*EXERCISE AIM*:
When a line of the listing below has the string "checkbox" in it, copy that line.

*EXTRACTED MATERIAL*:
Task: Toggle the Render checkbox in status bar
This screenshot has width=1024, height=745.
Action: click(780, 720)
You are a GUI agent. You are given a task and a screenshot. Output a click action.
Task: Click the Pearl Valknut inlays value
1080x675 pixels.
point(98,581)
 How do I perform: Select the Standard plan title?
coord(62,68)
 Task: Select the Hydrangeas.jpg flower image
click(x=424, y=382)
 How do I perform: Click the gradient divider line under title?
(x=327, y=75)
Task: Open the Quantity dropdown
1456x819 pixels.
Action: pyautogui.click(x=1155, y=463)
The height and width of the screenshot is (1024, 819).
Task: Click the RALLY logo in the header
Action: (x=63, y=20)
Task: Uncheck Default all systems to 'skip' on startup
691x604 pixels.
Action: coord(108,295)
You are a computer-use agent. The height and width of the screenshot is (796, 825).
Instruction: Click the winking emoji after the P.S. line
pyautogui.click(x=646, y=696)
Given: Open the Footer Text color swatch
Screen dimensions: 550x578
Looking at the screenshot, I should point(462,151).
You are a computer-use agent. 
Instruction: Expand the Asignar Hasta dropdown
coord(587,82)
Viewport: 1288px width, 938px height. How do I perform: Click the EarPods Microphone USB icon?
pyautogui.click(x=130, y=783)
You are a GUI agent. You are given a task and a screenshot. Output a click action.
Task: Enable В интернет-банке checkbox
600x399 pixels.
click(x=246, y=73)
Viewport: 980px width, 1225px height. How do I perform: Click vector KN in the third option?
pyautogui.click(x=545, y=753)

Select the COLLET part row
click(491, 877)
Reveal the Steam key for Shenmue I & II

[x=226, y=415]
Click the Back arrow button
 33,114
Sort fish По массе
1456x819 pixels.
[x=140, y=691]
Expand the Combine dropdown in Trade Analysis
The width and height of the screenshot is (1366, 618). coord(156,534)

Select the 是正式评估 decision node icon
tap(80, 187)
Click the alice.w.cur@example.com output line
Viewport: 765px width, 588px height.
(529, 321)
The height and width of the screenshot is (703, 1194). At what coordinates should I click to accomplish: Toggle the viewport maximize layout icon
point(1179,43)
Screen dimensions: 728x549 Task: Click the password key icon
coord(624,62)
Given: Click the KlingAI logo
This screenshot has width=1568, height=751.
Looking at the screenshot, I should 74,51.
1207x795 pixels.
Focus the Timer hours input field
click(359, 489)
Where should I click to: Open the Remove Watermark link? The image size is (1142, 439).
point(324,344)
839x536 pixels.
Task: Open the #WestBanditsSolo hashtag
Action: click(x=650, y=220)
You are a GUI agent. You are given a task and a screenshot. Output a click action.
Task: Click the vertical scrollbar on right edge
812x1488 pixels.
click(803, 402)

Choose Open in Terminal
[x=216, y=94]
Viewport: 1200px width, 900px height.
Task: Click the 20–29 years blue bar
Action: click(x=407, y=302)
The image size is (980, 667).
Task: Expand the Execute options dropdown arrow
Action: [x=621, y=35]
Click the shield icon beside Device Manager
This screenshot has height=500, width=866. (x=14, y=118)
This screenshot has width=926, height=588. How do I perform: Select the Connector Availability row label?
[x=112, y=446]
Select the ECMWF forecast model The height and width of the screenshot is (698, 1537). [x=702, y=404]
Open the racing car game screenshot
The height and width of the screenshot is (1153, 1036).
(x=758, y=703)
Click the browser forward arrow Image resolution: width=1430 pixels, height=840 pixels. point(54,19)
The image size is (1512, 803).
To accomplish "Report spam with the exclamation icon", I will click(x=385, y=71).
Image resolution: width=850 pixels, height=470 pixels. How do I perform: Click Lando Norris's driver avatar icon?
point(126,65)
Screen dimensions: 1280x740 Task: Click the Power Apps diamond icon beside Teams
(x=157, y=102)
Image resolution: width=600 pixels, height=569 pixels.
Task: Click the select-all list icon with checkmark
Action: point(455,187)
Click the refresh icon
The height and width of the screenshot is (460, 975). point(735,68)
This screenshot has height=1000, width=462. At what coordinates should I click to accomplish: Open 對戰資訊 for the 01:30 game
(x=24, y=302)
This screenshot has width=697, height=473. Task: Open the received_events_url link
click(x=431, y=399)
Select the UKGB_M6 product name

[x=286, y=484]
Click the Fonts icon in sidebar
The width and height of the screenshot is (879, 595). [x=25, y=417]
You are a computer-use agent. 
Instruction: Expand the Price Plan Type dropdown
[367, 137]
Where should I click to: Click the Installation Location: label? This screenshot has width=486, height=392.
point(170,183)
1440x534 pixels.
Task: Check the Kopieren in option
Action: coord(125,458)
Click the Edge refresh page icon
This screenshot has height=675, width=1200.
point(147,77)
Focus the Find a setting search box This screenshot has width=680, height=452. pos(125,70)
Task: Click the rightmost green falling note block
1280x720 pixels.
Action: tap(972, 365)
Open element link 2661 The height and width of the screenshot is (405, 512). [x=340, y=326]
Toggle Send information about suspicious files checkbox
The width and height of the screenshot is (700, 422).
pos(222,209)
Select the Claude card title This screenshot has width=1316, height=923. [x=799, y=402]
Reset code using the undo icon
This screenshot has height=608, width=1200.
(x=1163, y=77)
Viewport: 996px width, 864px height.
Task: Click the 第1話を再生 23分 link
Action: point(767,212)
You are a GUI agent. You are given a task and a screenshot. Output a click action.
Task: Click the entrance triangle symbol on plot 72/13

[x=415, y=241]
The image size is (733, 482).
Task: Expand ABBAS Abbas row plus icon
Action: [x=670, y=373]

*TASK SOLUTION*:
Task: Toggle the Render checkbox in status bar
Task: Enable В интернет-банке checkbox
Toggle Send information about suspicious files checkbox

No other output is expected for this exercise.